[Document text]

◆ ◆ ◆ ◆

I would say that today in the Gen AI world, we're facing a similar moment. It's not about improving the old, which is what a lot of people are focused on, but about identifying the new. As we think about that today, we're going to talk about what you've done with Gen AI and more importantly, who's going to imagine what we have yet to do. For me, that is the most important thing we can take away from this: thinking about what we accomplish. So where do we start? As we think about Gen AI, one of the things I wanted to discuss are the three different levels of Gen AI, which many of you have probably heard about. The three levels are summarizing existing data sets, repacking data into insights, and finding new insights and collaborations. We know that most organizations today—actually 75 percent or more—are focused on the first two. If we use that example of the candle to the light bulb, you'd realize that perhaps the true value is in number three. Numbers one and two are table stakes. I'm not diminishing their importance, but they are table stakes.
Let me unpack this for a moment. How many of you have your greatest ideas baked into a strategy? Your greatest ideas, your most impulsive ideas—do they align to your strategy? Or do they come when you're in the shower or taking a jog or not tethered to your desk? Most of your best ideas actually come from the edges, when you're not thinking about strategy, when you're allowing people to think outside of what they're most known to think about. We tend to run our businesses based on a very regimented strategy. What I will tell you is that this is actually eclipsing numbers one and two. It's not allowing number three to happen at its fullest extent. So we're going to uncover a couple of examples where we might be able to help your organizations look at number three.

◆ ◆ ◆ ◆

[Information shown]
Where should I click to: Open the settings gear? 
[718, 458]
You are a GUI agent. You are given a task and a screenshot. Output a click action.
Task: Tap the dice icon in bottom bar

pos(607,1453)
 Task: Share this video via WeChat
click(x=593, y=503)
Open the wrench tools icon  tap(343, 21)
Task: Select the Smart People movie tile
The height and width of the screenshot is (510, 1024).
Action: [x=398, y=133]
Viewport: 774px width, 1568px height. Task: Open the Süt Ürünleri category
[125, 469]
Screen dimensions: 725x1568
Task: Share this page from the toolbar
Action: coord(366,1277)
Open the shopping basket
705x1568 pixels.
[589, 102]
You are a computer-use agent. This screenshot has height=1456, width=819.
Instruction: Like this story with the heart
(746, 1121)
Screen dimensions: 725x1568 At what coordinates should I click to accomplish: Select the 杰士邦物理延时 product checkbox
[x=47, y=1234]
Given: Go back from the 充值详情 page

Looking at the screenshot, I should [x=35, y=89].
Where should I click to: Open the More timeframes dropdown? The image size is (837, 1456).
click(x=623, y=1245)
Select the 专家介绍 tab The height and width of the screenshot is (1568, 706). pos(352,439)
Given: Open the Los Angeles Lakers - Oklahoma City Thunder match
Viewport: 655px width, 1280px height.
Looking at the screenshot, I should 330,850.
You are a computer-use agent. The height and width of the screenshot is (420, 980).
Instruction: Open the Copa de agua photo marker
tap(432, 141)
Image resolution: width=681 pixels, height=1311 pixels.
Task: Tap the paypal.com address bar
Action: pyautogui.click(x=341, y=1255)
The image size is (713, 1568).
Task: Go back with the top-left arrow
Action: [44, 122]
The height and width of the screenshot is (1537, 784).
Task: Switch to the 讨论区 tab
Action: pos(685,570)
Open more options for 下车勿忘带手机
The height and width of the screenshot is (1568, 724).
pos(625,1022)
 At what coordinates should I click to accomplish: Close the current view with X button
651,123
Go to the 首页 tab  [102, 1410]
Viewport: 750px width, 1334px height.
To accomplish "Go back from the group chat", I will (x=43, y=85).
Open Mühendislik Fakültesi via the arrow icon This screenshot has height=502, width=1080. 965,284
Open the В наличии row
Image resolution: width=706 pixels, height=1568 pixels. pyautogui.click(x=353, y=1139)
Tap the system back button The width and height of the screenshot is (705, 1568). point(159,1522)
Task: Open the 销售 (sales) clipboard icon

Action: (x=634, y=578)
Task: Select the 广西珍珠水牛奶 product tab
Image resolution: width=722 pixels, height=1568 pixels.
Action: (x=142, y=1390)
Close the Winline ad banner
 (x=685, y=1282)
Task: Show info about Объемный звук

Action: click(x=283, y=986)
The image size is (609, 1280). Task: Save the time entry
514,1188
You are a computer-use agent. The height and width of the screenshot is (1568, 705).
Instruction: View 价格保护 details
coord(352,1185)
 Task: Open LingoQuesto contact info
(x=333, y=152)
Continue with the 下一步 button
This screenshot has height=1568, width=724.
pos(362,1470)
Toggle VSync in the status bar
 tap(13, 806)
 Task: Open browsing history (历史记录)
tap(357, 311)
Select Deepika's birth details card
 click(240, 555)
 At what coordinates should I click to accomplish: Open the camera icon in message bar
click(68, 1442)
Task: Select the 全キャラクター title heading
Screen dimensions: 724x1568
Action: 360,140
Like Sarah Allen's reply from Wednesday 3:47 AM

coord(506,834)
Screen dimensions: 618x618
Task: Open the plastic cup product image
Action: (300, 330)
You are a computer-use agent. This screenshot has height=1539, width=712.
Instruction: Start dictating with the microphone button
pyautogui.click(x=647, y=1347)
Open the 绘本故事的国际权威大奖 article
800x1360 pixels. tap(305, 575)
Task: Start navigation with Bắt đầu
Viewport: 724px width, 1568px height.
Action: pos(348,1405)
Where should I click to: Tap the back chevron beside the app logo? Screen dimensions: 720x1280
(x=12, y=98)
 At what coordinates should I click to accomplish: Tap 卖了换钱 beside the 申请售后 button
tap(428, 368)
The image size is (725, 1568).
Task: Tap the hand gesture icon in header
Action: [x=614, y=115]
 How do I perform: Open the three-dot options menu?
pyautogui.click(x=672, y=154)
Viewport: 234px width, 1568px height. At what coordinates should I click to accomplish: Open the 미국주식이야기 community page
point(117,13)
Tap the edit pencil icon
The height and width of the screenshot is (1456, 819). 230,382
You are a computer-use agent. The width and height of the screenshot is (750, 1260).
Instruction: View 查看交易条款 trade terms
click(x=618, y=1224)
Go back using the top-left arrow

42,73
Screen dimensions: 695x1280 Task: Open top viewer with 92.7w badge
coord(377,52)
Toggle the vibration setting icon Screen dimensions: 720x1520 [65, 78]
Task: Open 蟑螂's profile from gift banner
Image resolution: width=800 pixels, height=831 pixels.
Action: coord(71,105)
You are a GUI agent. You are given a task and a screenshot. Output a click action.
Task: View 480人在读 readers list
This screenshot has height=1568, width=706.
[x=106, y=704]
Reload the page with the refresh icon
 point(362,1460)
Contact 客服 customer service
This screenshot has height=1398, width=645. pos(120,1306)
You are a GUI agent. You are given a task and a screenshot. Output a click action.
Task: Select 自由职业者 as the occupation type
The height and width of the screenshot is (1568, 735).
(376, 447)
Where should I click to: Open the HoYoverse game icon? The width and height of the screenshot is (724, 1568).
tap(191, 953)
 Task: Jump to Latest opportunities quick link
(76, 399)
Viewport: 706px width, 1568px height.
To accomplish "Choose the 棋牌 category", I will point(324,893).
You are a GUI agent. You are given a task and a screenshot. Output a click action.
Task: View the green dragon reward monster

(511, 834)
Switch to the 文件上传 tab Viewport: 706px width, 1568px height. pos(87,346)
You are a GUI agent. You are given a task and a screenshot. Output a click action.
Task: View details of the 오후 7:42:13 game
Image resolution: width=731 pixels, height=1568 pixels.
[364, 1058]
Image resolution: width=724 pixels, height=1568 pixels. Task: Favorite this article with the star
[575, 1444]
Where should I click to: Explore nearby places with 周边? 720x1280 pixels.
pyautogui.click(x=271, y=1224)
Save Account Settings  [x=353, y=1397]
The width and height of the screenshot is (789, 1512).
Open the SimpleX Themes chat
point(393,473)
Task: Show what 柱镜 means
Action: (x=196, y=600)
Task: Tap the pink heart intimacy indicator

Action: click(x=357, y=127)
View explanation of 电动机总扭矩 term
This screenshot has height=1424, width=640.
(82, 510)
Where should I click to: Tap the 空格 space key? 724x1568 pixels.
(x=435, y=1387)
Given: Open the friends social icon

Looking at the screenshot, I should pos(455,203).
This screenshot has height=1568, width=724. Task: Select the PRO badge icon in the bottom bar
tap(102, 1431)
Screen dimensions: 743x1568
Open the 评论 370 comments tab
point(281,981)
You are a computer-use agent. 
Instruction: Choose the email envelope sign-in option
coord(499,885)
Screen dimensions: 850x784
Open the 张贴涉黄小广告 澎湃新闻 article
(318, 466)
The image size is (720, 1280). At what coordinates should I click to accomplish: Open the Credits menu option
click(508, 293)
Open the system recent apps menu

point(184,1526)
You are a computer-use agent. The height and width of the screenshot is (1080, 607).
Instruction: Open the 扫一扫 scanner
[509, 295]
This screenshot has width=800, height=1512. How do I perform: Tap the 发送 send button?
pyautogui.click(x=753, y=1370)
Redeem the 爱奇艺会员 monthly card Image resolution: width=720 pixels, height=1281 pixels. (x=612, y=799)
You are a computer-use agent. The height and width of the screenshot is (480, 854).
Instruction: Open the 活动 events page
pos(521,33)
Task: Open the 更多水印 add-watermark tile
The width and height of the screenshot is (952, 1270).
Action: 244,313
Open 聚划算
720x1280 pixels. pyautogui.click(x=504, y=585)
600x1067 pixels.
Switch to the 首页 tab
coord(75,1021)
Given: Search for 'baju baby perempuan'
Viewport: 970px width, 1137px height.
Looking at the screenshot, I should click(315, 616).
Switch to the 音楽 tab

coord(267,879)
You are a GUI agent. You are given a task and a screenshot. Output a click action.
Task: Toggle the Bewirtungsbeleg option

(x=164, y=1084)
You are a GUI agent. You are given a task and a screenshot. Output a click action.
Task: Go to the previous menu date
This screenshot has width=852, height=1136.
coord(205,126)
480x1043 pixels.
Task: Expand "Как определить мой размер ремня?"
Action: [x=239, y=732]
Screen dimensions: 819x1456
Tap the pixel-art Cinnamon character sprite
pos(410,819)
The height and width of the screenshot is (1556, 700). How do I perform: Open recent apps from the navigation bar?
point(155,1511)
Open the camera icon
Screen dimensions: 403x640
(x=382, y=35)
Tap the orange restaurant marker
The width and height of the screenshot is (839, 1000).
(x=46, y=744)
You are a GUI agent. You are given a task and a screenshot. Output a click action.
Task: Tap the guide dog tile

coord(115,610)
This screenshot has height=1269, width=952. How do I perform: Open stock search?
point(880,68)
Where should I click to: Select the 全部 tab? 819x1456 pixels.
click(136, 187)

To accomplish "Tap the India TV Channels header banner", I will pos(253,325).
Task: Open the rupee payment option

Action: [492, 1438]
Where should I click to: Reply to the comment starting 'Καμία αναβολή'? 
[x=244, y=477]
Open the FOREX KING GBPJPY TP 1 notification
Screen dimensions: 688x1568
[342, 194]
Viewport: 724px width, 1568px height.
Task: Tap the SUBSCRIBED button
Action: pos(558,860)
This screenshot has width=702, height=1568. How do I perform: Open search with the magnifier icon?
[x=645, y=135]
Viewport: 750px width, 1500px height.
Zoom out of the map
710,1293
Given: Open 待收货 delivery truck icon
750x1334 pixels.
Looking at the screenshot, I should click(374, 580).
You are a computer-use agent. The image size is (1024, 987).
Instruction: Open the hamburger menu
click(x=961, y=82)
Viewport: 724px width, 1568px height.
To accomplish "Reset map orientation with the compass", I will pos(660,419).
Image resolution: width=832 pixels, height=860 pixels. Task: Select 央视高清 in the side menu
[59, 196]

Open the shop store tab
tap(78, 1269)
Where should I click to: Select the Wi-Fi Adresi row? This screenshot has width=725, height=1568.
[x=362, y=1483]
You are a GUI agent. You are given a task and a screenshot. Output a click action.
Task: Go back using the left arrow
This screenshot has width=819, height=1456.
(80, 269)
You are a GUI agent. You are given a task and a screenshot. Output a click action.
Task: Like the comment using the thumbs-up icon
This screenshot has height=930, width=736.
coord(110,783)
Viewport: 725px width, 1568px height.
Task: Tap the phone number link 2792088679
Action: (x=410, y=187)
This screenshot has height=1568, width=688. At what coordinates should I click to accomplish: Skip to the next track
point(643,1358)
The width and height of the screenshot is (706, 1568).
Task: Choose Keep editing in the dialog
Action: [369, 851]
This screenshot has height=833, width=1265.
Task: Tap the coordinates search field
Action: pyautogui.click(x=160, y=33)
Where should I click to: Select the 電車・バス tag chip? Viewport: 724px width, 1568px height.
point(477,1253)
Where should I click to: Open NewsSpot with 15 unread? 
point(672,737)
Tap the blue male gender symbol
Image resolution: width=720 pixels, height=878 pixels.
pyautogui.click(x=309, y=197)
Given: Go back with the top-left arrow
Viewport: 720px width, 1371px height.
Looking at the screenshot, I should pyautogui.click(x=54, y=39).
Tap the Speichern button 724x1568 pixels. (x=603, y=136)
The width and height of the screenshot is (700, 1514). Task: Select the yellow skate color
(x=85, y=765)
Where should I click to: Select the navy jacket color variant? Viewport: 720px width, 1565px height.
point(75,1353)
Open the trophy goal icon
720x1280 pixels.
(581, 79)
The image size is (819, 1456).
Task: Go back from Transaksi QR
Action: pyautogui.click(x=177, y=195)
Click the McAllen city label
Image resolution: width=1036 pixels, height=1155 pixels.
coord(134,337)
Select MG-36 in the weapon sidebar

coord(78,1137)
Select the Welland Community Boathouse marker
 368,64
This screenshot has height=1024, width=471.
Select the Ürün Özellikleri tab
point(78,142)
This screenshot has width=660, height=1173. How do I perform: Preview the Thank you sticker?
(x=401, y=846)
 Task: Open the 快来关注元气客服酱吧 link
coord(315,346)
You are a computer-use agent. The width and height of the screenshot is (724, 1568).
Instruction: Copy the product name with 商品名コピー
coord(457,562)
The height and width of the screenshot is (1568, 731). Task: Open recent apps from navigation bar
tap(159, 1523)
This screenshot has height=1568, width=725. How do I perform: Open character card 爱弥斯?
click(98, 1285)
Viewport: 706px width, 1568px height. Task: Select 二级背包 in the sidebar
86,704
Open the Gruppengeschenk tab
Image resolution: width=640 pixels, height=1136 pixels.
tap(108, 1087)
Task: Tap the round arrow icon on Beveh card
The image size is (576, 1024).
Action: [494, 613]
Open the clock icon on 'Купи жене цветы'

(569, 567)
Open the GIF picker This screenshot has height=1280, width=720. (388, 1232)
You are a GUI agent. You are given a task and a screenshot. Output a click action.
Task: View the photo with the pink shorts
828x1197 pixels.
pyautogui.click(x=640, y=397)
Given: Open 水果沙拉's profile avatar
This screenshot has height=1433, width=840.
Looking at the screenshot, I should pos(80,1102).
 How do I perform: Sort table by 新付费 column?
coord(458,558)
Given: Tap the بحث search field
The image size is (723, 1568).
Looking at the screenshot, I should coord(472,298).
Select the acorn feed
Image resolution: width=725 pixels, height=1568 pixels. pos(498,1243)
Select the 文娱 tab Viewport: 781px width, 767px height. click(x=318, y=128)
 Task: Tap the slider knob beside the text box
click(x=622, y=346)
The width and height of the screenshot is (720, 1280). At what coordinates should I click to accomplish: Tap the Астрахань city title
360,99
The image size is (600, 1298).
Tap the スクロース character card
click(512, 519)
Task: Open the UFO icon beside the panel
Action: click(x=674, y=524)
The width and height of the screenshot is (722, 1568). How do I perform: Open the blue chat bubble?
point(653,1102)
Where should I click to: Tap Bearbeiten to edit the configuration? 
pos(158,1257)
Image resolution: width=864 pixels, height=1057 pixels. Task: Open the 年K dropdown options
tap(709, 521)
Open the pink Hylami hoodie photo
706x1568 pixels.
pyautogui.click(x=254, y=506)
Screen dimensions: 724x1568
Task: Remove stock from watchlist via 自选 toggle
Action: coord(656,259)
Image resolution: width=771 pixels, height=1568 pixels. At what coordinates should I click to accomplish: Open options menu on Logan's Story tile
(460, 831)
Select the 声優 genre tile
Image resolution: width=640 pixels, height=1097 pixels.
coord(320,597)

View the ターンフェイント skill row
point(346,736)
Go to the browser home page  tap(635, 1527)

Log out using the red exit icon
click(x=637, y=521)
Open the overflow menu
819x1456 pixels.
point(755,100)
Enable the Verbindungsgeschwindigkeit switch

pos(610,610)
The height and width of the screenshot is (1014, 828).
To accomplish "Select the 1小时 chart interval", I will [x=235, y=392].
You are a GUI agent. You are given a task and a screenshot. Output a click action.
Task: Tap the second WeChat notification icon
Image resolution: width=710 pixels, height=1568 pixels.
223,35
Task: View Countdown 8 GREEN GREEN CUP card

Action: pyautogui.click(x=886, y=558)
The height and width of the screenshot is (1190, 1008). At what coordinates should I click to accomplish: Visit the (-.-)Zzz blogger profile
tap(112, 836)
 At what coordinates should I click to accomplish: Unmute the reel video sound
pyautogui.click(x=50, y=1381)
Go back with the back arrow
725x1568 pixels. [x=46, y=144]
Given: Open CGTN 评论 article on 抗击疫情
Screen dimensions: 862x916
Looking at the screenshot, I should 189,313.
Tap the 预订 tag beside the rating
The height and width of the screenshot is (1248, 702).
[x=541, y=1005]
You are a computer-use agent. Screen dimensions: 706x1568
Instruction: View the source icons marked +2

◆ ◆ ◆ ◆

[Task requirements]
- a) Copy out everything in the Gen AI passage from "Let me unpack" down to "at number three.".
- b) Answer these questions using the Gen AI passage:
(i) What three levels of Gen AI does the passage name?
(ii) What share of organizations does it say are focused on the first two levels?
(iii) According to the passage, where do most of your best ideas actually come from?

[Answers to the exercises]
- a)
Let me unpack this for a moment. How many of you have your greatest ideas baked into a strategy? Your greatest ideas, your most impulsive ideas—do they align to your strategy? Or do they come when you're in the shower or taking a jog or not tethered to your desk? Most of your best ideas actually come from the edges, when you're not thinking about strategy, when you're allowing people to think outside of what they're most known to think about. We tend to run our businesses based on a very regimented strategy. What I will tell you is that this is actually eclipsing numbers one and two. It's not allowing number three to happen at its fullest extent. So we're going to uncover a couple of examples where we might be able to help your organizations look at number three.

- b)
(i) Summarizing existing data sets, repacking data into insights, and finding new insights and collaborations.
(ii) 75 percent or more.
(iii) From the edges, when you're not thinking about strategy.